This is another post in the coding interview questions collection. In this series, we’ll cover recent hot questions from top companies like Google, Facebook, Uber, Linkedin etc.. More importantly, the goal of these posts is not giving you something like a standard answer.

Instead, we focus on telling you how to analyze each question and how to re-use the same techniques in similar problems. At the end of each post, we’ll summarize some common strategies used in the question.

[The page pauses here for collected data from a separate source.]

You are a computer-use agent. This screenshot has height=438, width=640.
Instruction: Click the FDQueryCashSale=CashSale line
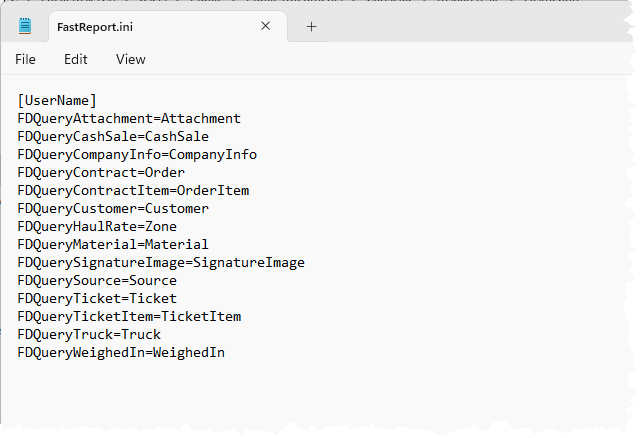[113, 136]
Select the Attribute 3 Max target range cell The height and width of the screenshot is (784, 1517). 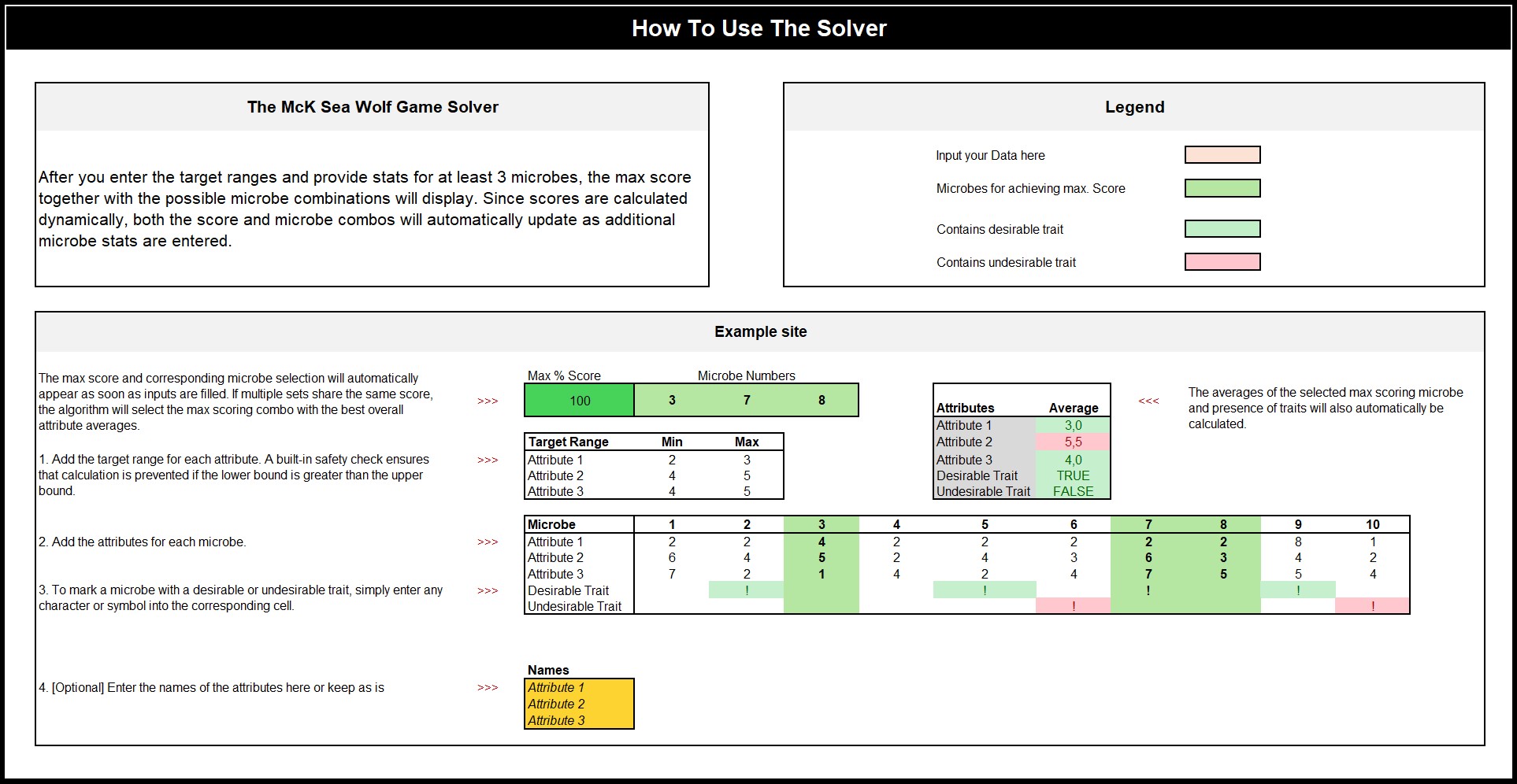click(x=747, y=491)
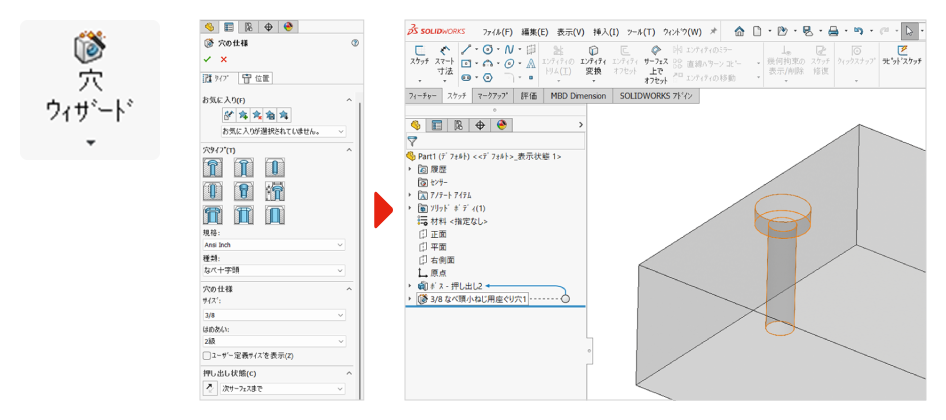Click the filter funnel icon in feature tree

[x=412, y=142]
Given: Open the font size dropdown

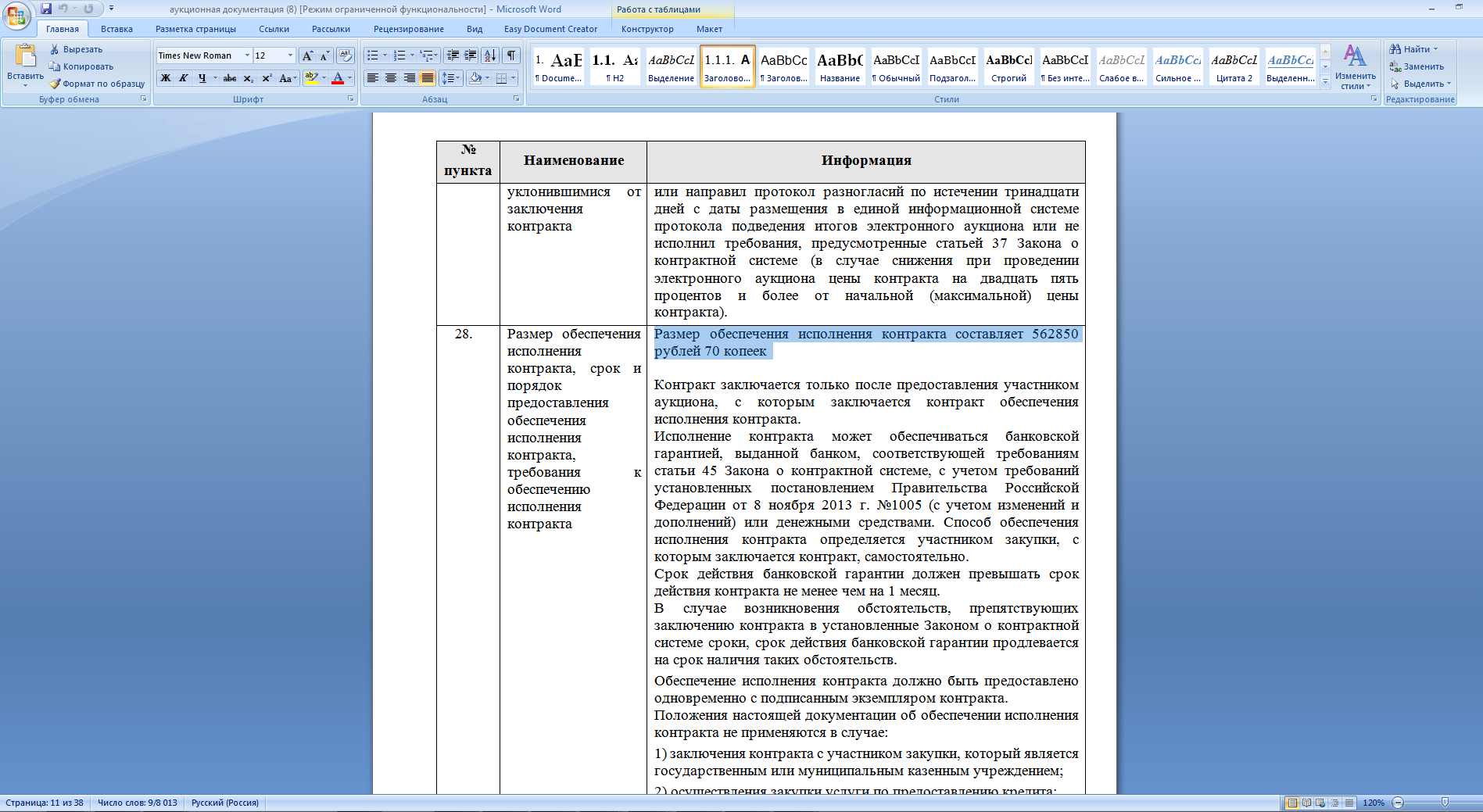Looking at the screenshot, I should click(290, 55).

In this post, we are going to cover topics including hash map, string manipulation and sorting as well.

## Question

*Given a set of random string, write a function that returns a set that groups all the anagrams together.*

For example, suppose that we have the following strings:

“cat”, “dog”, “act”, “door”, “odor”

Then we should return these sets: {“cat”, “act”}, {“dog”}, {“door”, “odor”}.

Few reasons I selected this problem:

- It was asked by Facebook a month ago.
- Anagram is a really popular topic in recent interviews.
- Tons of techniques used in this problem can be reused in similar questions.

Again, try to think about this problem before moving on.

## Anagram

If you keep following our blog posts, this shouldn’t be the first time you see anagrams. In question If a String Contains an Anagram of Another String, we also covered this topic and some techniques will be used here as well.

If you have tried with some examples in this question, you should notice that the key is to check if two strings are anagram because with this issue solved, you can easily tell which strings should be grouped together.

To check if two strings are anagram – with same set of characters, one approach is to sort all characters and then compare if two sorted strings are identical. Since you will need to output the original string, you may need to keep it together with the sorted string. Therefore, we have this initial idea:

- Transform each string to a tuple (sorted string, original string). For instance, “cat” will be mapped to (“act”, “cat”).
- Sort all the tuples by the sorted string, thus, anagrams are grouped together.
- Output original strings if they share the same sorted string.

## Optimization

In fact, you will notice that step 2 is not efficient – O(nlogn) time complexity for sorting. In order to make it in linear time, you can use a hash map whose key is the sorted string and value is an array of corresponding original strings.

By doing this, you can reduce the time complexity of step 2 to O(N). However, the downside is that you need more space to store the hash map. Given that in step 1 we already need extra space (O(N)) for the sorted string, a hash map won’t change the final space complexity.

From our previous post, we mentioned about another simple approach to check anagram. If we map each character to a prime number and the whole string is mapped to the multiples of all the prime numbers of its characters, anagrams should have the same multiple. The benefit of this approach is that we can check if two strings are anagrams in linear time instead of O(MlogM) by sorting (M is the length of a string).

## Time space trade-off

This question is a perfect example of time space trade-off. With a hash map, we can reduce the time complexity to linear, which is true for both the overall grouping and anagram checking. However, it requires additional space. Without a hash map, we need to do the sorting, which is slower.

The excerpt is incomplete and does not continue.